When Adunya saw the boy, he stood and smiled, the machete hanging over his shoulder like an extension of his hand. That curved blade had made him nervous when he’d first met the boy from Ethiopia. He came to see it as no different from the pocket knife he carried and even envied it, especially when Adunya took the lead as they explored the brush, swinging it back and forth cutting and slicing a path. He always made it look so easy, but whenever the boy tried, he fumbled with it and had to chop over and over at the thinnest of branches. Adunya’s smooth, precise swipes always slashed right through.

Jon Jon ran to greet the boy. “Steve, look what Adunya made me. Look.” He held the smoothed and sharpened spear in the palms of his hands.

The boy recognized it. The same spear Adunya had thrust into the jack rabbit the boy had chased across the prarie until it made the mistake of darting left to where Adunya hid in the brush. The same spear Adunya had used to carry a line of catfish they had caught at the pond. It was a good spear. The best the boy had ever seen.

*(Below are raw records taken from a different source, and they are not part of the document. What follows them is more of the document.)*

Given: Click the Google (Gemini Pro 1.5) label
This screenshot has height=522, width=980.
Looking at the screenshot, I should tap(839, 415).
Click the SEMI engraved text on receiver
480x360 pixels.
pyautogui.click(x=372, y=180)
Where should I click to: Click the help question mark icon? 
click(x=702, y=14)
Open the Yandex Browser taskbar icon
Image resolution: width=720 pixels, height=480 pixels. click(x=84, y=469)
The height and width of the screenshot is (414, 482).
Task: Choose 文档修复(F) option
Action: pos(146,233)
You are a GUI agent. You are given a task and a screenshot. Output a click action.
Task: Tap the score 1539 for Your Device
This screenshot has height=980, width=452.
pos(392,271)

Adunya approached the boy. He held out his fist and then opened his hand. “This foot from rabbit. It has great power?”

The boy nodded.

“I become envy of my tribe with this magic foot from American beast.”

The boy wanted to tell him to be the envy of his tribe here, where he had people who cared about him, where he could sleep in a real house, where a neighbor wouldn’t murder Uncle Albin over nothing. To tell him that the thunderstorms would quiet during the winter, that he didn't have to run from them. Instead, he nodded and said, “Do you think you’ll come back?”

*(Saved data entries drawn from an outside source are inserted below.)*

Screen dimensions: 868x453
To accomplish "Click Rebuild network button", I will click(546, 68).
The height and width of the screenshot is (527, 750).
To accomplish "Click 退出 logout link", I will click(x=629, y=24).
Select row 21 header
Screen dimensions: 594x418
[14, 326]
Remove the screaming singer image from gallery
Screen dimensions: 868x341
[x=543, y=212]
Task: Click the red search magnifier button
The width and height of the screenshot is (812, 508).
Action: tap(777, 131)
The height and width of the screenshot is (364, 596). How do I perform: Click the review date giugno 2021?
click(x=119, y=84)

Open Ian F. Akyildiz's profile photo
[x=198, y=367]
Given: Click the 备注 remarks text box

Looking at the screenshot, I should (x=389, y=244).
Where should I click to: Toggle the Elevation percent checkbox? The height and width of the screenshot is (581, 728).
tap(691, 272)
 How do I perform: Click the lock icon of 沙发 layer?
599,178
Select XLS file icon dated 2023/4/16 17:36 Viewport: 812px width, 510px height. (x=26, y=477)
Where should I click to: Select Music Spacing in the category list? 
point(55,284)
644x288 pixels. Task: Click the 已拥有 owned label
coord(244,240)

Adunya lowered his gaze and rubbed the rabbit’s foot with his thumb.

“Maybe someday, I can come to Africa.”

“Yeah, me too.” Jon Jon almost bounced on his toes before charging toward his father. “Dad, can we go to Africa some day? Can we?”

Adunya lifted his shoulders and raised his head. With all the pride of Ethiopia, he handed the boy his machete.

The boy had secretly yearned for that tool so many times over the last few months. Now he felt unworthy to hold it. But he knew if he refused it would be an insult.

Before Adunya closed the door to Uncle Albin’s truck, before he began his return trip to Ethiopia, the boy said, “Watch out for lions.” He had no idea what else to say.

Adunya smiled. “Step carefully if grass begin to rattle.”

The boy’s father gripped his son’s shoulder as dust from behind Uncle Albin’s truck rose to the east. And though the boy said nothing, his father's heavy hand helped.